-- RECORDS FOR THIS EXERCISE follows --

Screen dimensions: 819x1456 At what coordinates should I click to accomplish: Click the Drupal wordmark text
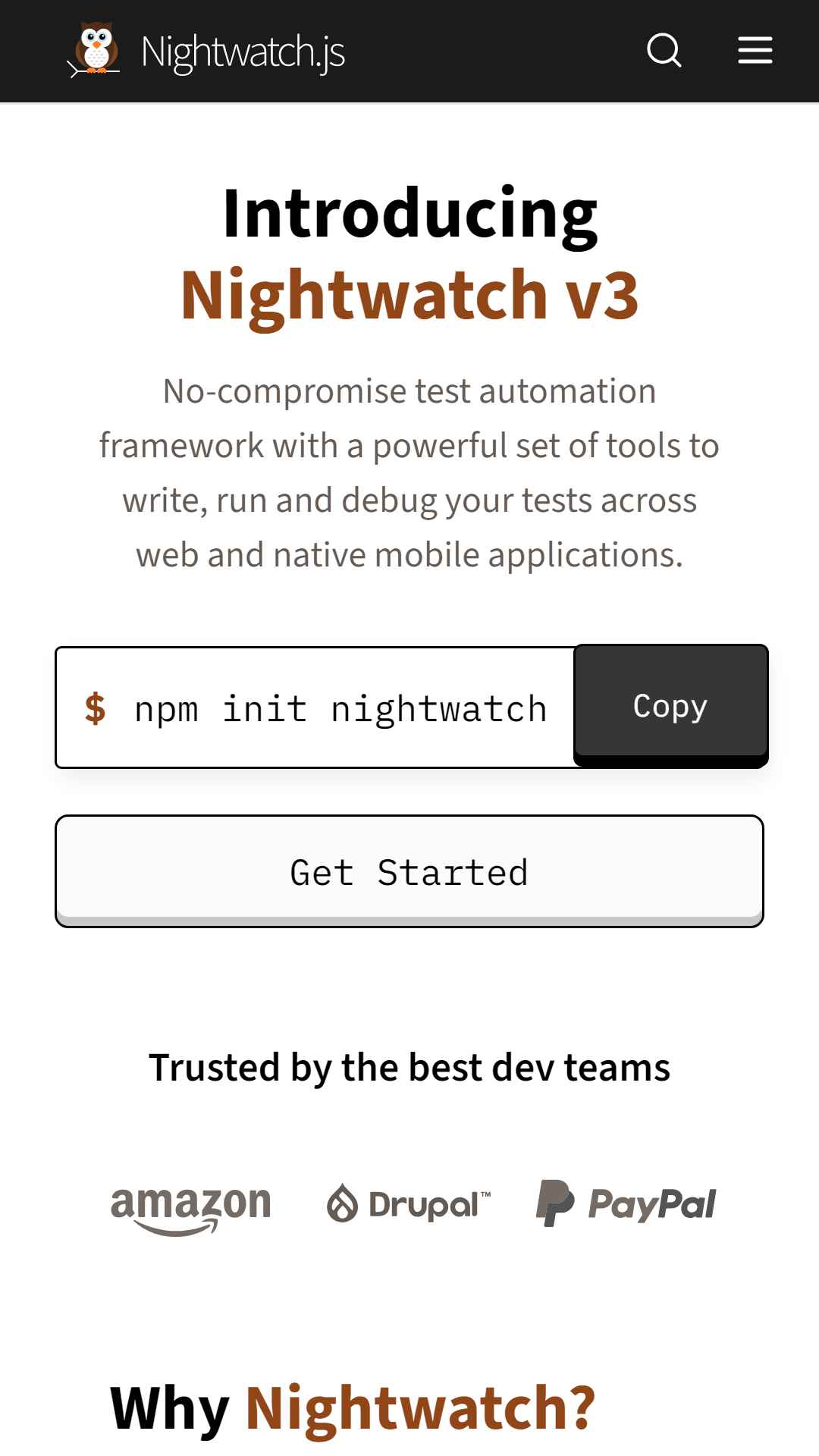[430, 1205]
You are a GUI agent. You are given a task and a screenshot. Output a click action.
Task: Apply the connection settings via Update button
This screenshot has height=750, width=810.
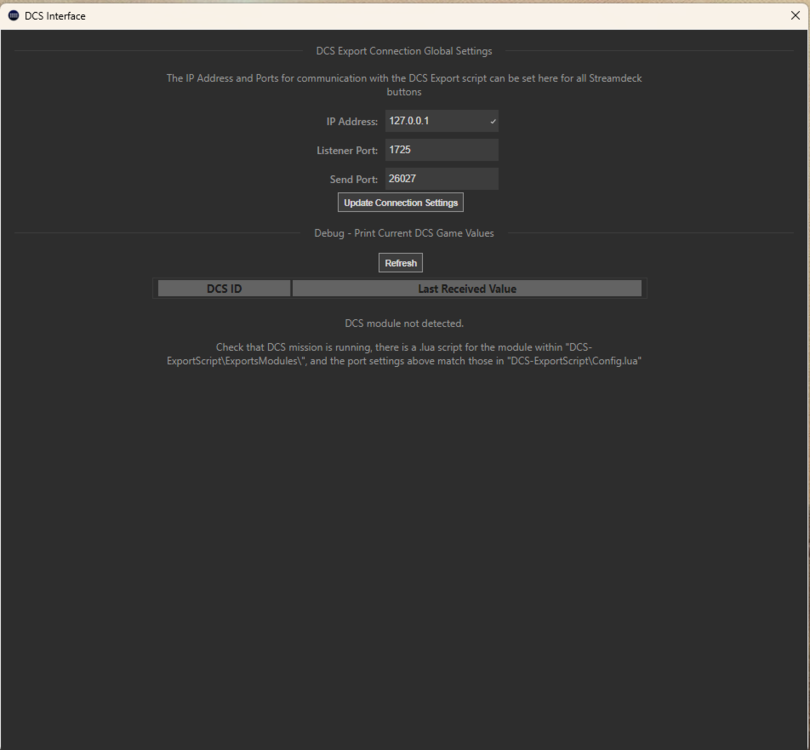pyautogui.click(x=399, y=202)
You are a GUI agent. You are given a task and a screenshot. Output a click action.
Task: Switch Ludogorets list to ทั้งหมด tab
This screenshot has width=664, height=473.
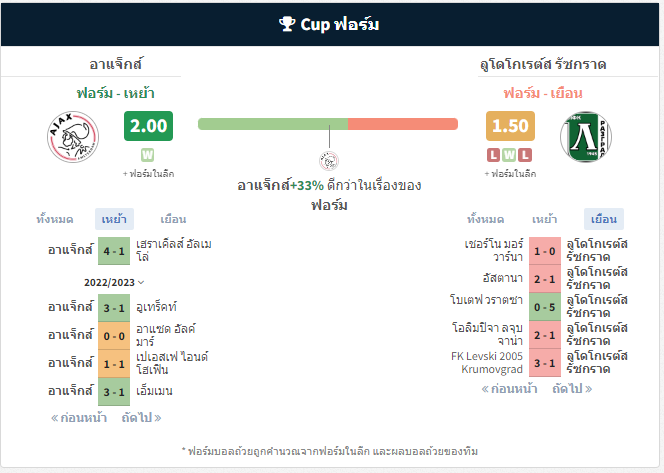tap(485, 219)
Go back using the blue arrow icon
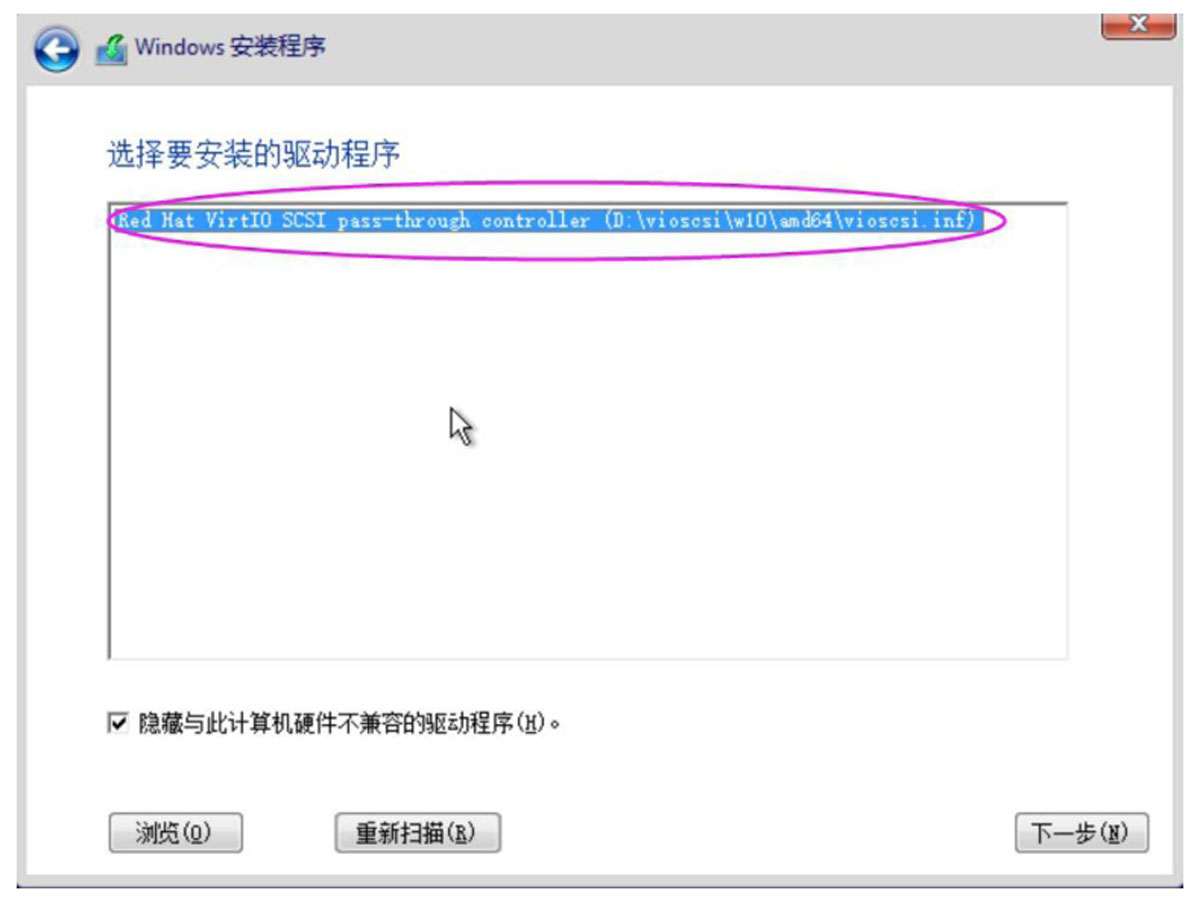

-- RECORDS FOR THIS EXERCISE concluded --

_REQUIRED WORK_
Please hand back every entry above exactly, with no images in the copy.

_OUTPUT OF THE TASK_
Screen dimensions: 819x1456 At what coordinates should I click to accomplish: Click the Drupal wordmark text
[430, 1205]
You are a GUI agent. You are given a task and a screenshot. Output a click action.
Task: Apply the connection settings via Update button
This screenshot has height=750, width=810.
pyautogui.click(x=399, y=202)
You are a GUI agent. You are given a task and a screenshot. Output a click action.
Task: Switch Ludogorets list to ทั้งหมด tab
This screenshot has width=664, height=473.
tap(485, 219)
Go back using the blue arrow icon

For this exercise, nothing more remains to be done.